Record number of Channel migrants reach UK on single day in February
A record 290 migrants crossed the Channel in small boats on Sunday – the highest recorded number for a single day in February.
Home Office figures, published on Monday, showed that the 290 people had crossed in five boats, an average of 58 migrants per dinghy, bringing the total for the year to 2,006.
It beats the previous highest number for a single day in February – 218, recorded last year – and is the highest number of people making the crossing in a single day for more than a month after 358 people were recorded on Jan 17.
Rishi Sunak made stopping the boats one of his five pledges to the electorate, but has admitted it is “not easy” to fix the problem and said he would not be being straight with the public if he claimed it could be solved overnight.
The overall total so far this year is 32 per cent lower than the number of crossings recorded by this time last year – 2,953 – but 49 per cent higher than the total at this stage in 2022, when it was 1,482.
Some 29,437 migrants arrived in the UK after making the crossing last year, down 36 per cent on a record 45,774 arrivals in 2022.
The latest arrivals reached Dover in rough conditions on Sunday, with rain, mist and strong winds along the Kent coast.
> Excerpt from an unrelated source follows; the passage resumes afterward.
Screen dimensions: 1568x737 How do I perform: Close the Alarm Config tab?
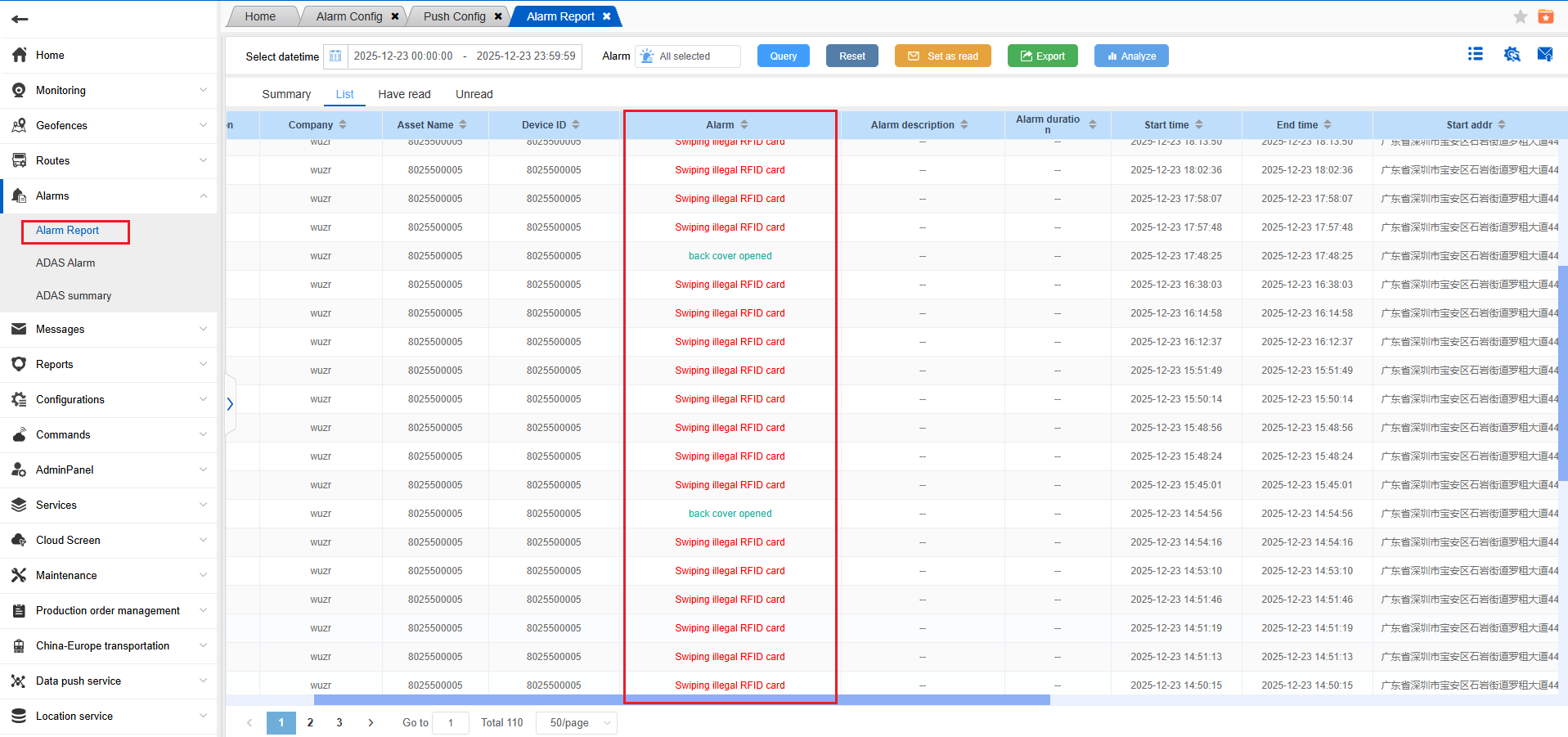395,16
The first group was brought into the harbour on a Border Force vessel shortly before 8am.
The arrivals could be seen removing their orange lifejackets as they walked along the former jetfoil terminal to be taken for processing.
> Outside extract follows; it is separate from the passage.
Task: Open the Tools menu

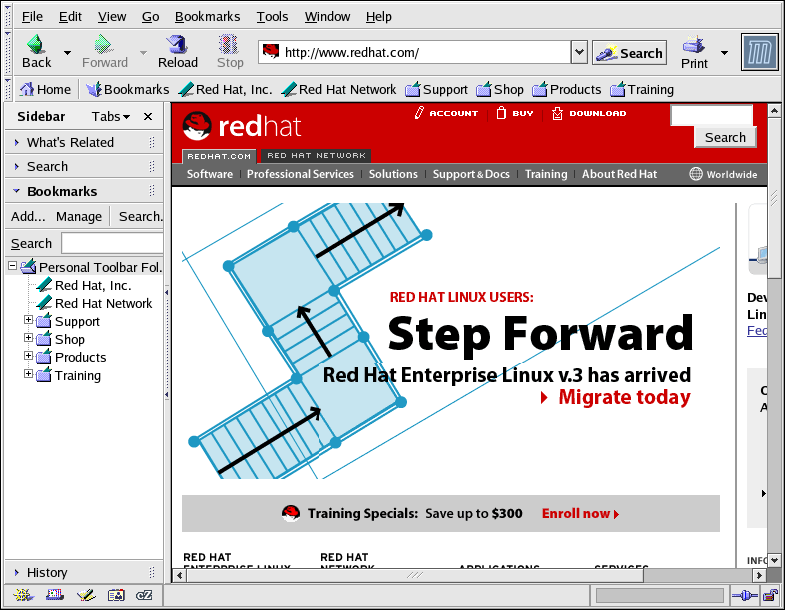Action: pos(272,17)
A second, mostly male, group reached Dover shortly after 12pm, and the final arrivals were intercepted en route to the UK and brought into the port on Hurricane, a Border Force catamaran, at around 5.30pm.
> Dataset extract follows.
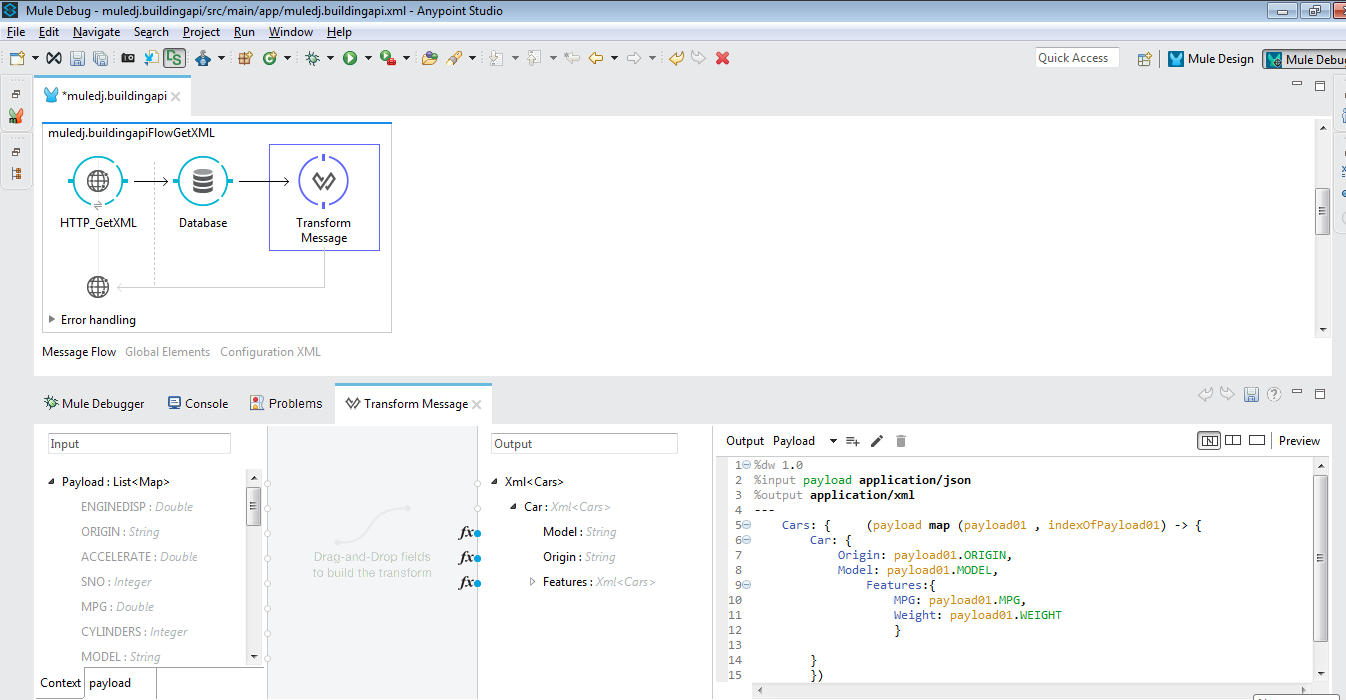Start a Debug session using the bug icon
This screenshot has width=1346, height=700.
[x=313, y=58]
It came as Mr Sunak denied he was ignoring concerns being raised by locals about the use of RAF Scampton, near Lincoln, as accommodation for asylum seekers.
“I’m not ignoring them,” the Prime Minister told BBC Radio Lincolnshire as he was challenged on Monday. “We do need to make sure that we house people in appropriate accommodation, and the best way to resolve this issue long term is to stop people coming in the first place.
“So anyone who cares about this should be backing us to get the Rwanda Bill through Parliament so we can get a deterrent up and running.
“I’m confident that we really will be able to stop the boats and that will mean that we won’t have this pressure in all our local areas to find places to house illegal migrants.”
Mr Sunak insisted he understood “people’s frustration” over the use of the site, telling the radio station: “I wish we were not having to do any of this, whether it’s RAF Scampton or other sites across the country, or indeed in hotels and communities across our country that now are being used to house illegal migrants.
“I don’t think any of that is right, and it costs a fortune.”
He added that use of the former airbase would be on a “temporary basis”, although the Government could extend its use as asylum housing for a further three years.